There are ideas how to extend the field of real numbers to include infinity:

http://en.wikipedia.org/wiki/Extended_real_number_line

(The German article is more elaborate: http://de.wikipedia.org/wiki/Erweiterte_reelle_Zahl)

However, the usual arithmetic rules would no longer hold in such a field, because this set is no longer an ordered field:

http://en.wikipedia.org/wiki/Ordered_field

So in practice it seem to be not very useful to work with such a definition.

Related question:

From a mathematical point of view: If you die young, are you longer dead?

You can easily place "0" on a ruler, right? So it is easy to see that "0" is a number.

If infinity was a "number", where would you put that on the ruler?

For infinity to be a "number", it had to have a fixed position on this ruler, right? To have a fixed position, Infinity would need to have an upper limit -- but no matter how big of a number you can think of, there is always a number that is bigger. In fact, there is an infinity of numbers bigger than any numbers you can think of. Infinity just means that something goes on and on forever, never ending. Infinity is not a number, but just something to describe that something tends to grow or shrink without bounds, when used in mathematics. It is an entirely different concept altogether.

Assume x is a positive integer that is greater than any other integer. Let y = x + 1. Then y is greater than x (by rules of addition). But x was supposed to be greater than y. Contradiction. Assumption was false. So there can't be such an integer x.

Or the conclusion could be that this particular definition of infinity is not very good. :)

If there is such a thing as "infinity" in a set of numbers, it most definitely won't be a positive integer. The smallest infinite ordinal "omega" is greater than any integer. But of course "omega" itself is not an integer: http://en.wikipedia.org/wiki/Ordinal_number

Infinitely smaller if we divide by infinity.

Infinitely larger if we multiply by infinity.

Both results can be compared if one is larger than the other, so both must be numbers if we are able compare if infinitely small is less than infinitely large...right?

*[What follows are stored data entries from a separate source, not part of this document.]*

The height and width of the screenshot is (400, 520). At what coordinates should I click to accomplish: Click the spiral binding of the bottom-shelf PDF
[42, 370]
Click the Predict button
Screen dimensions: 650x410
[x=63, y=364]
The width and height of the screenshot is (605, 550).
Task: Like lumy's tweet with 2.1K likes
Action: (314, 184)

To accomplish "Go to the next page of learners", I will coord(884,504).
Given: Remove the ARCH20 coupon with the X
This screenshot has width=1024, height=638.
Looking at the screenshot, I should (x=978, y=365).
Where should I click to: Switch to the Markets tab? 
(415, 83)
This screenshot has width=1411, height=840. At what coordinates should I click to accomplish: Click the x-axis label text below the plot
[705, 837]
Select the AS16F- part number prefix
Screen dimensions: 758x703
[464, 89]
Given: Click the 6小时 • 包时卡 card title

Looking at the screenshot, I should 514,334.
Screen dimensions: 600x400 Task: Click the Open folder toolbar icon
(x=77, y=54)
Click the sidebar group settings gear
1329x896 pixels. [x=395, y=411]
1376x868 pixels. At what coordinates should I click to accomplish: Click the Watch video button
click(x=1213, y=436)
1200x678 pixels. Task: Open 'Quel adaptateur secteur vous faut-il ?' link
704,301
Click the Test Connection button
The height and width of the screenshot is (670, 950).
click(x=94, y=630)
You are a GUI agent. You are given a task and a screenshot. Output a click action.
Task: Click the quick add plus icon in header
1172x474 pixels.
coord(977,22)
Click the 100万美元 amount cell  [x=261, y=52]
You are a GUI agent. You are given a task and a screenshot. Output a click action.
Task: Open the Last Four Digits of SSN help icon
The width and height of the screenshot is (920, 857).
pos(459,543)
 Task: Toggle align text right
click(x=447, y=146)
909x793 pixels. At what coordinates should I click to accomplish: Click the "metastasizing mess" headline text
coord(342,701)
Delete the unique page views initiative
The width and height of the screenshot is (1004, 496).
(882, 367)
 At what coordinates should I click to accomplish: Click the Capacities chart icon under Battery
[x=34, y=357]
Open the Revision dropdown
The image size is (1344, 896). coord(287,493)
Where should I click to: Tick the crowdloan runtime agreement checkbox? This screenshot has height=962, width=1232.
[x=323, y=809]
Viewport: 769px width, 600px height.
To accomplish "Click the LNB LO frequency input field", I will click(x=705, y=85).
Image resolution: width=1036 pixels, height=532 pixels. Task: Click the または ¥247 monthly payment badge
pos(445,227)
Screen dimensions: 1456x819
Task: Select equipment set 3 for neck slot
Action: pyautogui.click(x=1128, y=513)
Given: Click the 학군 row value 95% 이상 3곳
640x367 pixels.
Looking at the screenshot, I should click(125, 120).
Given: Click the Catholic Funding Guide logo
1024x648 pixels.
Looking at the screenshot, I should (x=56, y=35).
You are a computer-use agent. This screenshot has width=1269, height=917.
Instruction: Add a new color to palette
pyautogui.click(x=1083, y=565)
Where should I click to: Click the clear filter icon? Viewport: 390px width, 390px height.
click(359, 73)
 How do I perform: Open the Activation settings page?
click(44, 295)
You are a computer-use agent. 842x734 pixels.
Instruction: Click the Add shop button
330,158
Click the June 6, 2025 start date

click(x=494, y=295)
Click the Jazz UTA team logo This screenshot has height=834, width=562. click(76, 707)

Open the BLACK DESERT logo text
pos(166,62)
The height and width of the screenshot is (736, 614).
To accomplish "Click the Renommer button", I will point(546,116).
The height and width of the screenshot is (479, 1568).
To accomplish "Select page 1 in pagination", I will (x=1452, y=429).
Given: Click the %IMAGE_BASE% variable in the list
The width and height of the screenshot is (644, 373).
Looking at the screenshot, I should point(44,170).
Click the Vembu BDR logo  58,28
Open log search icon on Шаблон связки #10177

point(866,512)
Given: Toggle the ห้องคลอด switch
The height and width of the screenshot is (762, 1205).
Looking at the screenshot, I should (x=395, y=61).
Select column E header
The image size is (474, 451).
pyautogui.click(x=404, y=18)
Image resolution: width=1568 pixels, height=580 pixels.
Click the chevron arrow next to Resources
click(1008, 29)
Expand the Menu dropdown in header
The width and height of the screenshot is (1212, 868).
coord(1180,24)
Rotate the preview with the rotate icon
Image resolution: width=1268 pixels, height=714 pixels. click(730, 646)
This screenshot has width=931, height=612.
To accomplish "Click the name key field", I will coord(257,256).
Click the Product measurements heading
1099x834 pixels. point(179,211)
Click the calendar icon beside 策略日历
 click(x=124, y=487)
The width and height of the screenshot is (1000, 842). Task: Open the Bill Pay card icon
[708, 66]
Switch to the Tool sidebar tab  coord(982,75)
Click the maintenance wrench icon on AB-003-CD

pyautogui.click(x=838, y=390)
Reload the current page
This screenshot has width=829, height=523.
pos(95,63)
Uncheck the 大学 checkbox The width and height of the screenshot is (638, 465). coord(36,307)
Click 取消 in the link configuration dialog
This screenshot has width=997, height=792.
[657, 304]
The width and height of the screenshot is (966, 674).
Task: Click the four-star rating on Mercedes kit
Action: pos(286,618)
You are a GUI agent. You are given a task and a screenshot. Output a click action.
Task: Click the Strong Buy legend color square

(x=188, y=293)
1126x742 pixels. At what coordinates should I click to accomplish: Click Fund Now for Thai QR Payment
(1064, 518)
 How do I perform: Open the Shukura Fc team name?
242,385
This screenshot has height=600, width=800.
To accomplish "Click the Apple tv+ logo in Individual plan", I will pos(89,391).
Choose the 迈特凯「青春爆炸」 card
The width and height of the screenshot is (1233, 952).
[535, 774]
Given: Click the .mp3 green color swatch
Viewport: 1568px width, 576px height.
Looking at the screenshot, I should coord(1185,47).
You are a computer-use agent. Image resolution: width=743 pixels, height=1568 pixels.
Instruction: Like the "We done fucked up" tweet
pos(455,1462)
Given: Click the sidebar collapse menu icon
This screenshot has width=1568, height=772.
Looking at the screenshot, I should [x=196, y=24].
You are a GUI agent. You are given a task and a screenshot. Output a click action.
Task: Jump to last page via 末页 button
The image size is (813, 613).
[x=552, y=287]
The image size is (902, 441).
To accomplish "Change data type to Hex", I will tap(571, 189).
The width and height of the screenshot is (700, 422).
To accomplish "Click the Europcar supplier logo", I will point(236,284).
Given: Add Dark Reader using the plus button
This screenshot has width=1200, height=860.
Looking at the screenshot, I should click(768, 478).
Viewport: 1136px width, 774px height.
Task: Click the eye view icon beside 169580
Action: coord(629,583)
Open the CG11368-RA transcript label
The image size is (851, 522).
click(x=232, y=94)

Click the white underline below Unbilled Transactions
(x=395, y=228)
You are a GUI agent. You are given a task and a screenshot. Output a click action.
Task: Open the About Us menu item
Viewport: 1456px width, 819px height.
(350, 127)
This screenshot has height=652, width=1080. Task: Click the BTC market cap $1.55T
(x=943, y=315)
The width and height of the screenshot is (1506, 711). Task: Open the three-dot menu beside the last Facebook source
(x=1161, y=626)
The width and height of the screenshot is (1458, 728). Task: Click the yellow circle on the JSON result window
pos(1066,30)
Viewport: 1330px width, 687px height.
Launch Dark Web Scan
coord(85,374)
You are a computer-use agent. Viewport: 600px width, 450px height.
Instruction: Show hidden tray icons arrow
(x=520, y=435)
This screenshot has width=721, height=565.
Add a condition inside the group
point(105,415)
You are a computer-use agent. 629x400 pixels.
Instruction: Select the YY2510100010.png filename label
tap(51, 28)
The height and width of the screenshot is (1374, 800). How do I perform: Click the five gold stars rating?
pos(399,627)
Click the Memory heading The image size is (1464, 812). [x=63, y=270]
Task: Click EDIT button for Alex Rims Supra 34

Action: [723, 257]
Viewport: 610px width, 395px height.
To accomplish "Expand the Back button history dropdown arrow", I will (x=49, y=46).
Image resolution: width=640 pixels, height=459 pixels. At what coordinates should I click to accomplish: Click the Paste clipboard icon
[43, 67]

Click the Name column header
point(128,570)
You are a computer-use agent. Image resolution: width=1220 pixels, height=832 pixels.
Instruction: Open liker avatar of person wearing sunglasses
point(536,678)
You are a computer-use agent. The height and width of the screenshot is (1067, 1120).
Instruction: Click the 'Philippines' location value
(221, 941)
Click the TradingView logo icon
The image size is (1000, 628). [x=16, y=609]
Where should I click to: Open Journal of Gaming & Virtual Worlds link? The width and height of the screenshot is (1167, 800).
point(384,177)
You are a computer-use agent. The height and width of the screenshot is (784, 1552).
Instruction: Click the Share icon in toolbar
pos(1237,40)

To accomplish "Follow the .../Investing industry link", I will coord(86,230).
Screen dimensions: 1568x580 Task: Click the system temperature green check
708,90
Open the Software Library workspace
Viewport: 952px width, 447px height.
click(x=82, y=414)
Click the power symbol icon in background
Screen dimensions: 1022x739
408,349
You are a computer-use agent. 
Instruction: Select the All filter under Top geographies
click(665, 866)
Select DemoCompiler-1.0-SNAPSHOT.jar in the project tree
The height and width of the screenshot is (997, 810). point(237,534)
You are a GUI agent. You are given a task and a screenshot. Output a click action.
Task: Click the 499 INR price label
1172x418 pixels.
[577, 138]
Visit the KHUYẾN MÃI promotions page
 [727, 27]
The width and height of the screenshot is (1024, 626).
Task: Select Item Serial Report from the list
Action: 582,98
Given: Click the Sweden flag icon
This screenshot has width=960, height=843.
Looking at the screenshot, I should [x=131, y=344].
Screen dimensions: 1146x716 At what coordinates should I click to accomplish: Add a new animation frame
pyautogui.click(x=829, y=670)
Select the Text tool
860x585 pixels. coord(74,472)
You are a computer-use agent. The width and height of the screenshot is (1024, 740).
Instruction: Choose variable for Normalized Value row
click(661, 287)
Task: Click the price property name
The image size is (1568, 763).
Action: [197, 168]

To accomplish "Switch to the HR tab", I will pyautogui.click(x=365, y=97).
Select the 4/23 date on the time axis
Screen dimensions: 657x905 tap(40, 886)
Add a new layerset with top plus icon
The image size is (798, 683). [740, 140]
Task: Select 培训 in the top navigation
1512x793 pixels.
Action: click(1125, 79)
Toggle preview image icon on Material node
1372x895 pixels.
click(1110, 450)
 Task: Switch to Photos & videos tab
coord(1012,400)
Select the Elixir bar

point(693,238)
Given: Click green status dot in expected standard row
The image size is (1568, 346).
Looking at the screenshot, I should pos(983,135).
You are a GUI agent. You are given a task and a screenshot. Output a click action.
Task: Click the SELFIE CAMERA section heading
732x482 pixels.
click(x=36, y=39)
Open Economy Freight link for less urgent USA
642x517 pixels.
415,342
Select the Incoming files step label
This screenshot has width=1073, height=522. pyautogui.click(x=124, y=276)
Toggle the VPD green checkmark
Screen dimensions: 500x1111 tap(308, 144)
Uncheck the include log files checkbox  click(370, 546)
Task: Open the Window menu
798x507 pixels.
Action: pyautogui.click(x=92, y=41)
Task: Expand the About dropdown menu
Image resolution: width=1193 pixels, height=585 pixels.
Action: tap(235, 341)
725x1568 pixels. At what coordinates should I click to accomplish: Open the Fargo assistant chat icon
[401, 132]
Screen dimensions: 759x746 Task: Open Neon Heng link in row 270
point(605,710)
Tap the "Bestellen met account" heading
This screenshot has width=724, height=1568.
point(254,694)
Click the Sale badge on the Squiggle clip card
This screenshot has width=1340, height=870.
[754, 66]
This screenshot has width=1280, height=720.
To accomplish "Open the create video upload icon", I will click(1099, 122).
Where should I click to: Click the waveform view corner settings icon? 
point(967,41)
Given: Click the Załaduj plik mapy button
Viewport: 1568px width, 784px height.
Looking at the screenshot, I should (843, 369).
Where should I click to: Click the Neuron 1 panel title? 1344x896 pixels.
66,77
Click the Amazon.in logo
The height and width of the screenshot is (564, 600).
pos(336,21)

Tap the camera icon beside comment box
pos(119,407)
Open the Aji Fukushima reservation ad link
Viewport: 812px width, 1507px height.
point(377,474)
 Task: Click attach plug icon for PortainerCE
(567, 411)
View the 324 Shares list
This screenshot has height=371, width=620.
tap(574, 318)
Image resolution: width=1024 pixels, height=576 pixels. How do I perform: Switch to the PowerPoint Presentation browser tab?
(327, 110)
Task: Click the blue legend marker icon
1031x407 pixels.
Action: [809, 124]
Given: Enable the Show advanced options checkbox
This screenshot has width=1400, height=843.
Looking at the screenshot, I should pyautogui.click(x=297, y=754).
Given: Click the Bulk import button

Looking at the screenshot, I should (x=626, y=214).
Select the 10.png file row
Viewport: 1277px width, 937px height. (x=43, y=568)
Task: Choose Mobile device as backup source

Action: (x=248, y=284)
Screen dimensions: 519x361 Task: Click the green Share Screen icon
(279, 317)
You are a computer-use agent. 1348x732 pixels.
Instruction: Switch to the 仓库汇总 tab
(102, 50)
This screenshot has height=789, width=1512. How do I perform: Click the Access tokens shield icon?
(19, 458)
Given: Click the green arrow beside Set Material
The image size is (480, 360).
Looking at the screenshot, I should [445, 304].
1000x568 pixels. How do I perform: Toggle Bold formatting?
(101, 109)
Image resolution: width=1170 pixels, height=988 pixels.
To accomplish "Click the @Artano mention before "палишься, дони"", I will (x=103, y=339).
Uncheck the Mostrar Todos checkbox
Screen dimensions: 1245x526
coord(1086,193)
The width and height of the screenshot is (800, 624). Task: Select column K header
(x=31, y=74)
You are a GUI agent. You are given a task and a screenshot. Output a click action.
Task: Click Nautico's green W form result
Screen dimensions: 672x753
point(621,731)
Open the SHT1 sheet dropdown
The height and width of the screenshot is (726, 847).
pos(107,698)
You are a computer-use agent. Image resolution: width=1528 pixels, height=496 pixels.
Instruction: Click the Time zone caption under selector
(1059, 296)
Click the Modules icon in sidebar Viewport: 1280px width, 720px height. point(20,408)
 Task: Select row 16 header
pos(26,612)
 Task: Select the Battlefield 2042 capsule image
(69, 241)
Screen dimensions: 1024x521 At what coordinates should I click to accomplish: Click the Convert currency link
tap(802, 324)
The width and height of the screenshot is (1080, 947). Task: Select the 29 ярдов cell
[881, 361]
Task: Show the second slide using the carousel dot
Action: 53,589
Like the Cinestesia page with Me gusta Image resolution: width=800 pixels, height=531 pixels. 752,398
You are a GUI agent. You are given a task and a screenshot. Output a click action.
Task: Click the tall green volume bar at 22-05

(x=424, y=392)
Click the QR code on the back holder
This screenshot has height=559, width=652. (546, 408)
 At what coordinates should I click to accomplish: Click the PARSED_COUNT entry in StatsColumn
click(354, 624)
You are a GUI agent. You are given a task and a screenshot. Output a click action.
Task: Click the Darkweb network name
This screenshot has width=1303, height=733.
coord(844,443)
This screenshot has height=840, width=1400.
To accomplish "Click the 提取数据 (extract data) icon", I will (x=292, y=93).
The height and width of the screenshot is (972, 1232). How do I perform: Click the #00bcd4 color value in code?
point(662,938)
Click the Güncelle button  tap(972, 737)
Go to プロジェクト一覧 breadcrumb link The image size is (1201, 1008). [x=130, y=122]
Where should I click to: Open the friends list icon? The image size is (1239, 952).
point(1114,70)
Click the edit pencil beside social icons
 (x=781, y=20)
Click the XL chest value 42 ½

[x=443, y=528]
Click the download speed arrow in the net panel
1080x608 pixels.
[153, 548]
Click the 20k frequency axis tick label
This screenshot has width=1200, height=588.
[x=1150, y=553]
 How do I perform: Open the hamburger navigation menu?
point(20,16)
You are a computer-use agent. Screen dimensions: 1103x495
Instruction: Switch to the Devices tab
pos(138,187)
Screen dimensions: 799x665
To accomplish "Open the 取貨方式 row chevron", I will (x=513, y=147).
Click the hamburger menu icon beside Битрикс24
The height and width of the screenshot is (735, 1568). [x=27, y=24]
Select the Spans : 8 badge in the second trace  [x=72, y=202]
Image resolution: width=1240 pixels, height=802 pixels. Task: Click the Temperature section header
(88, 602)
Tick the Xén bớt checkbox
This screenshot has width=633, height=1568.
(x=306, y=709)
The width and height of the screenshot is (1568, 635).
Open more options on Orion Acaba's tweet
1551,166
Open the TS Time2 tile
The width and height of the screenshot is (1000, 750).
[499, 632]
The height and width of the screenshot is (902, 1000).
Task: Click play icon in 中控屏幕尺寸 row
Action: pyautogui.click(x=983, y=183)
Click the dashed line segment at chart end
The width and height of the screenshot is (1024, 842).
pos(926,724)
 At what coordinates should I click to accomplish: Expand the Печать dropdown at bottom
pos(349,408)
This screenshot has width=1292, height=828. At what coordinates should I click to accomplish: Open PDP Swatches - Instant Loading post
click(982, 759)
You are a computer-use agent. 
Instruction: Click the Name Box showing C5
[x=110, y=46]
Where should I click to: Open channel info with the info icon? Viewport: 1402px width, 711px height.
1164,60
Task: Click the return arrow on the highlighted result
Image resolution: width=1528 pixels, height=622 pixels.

My favorite is what happens when you try to add all the integers -- 0 + 1 + 2 + 3... all the way to infinity.

The intuitive answer is infinity, but it's also possible to get the answer of -1/12th

This is in fact, not true. If you evaluate the sum of all the natural numbers (1 + 2 + 3 + 4...) it is infinitely large. To evaluate this sum to have a value of -1/12th is not really correct. =/

If you want to learn the mathematical reasoning behind why the answer is infinity, but why you could evaluate a similar looking sum to have a value of -1/12th, I suggest looking up the zeta function.If you have an interest in maths, I really recommend it, there are some surprising results and really beautiful mathematics to be found there. If you don't want to learn the maths, just take it as 1 + 2 + 3 + 4... = infinity

Both results can be compared if one is larger than the other, so both must be numbers if we are able compare if infinitely small is less than infinitely large...right?

No, not right. Infinities can be compared to each other, but this does not mean they must be a number. Think of it like this - I can compare two shirts and select my favourite, but that does not mean I am evaluating each to a numerical value. Not everything that can be compared must be a number.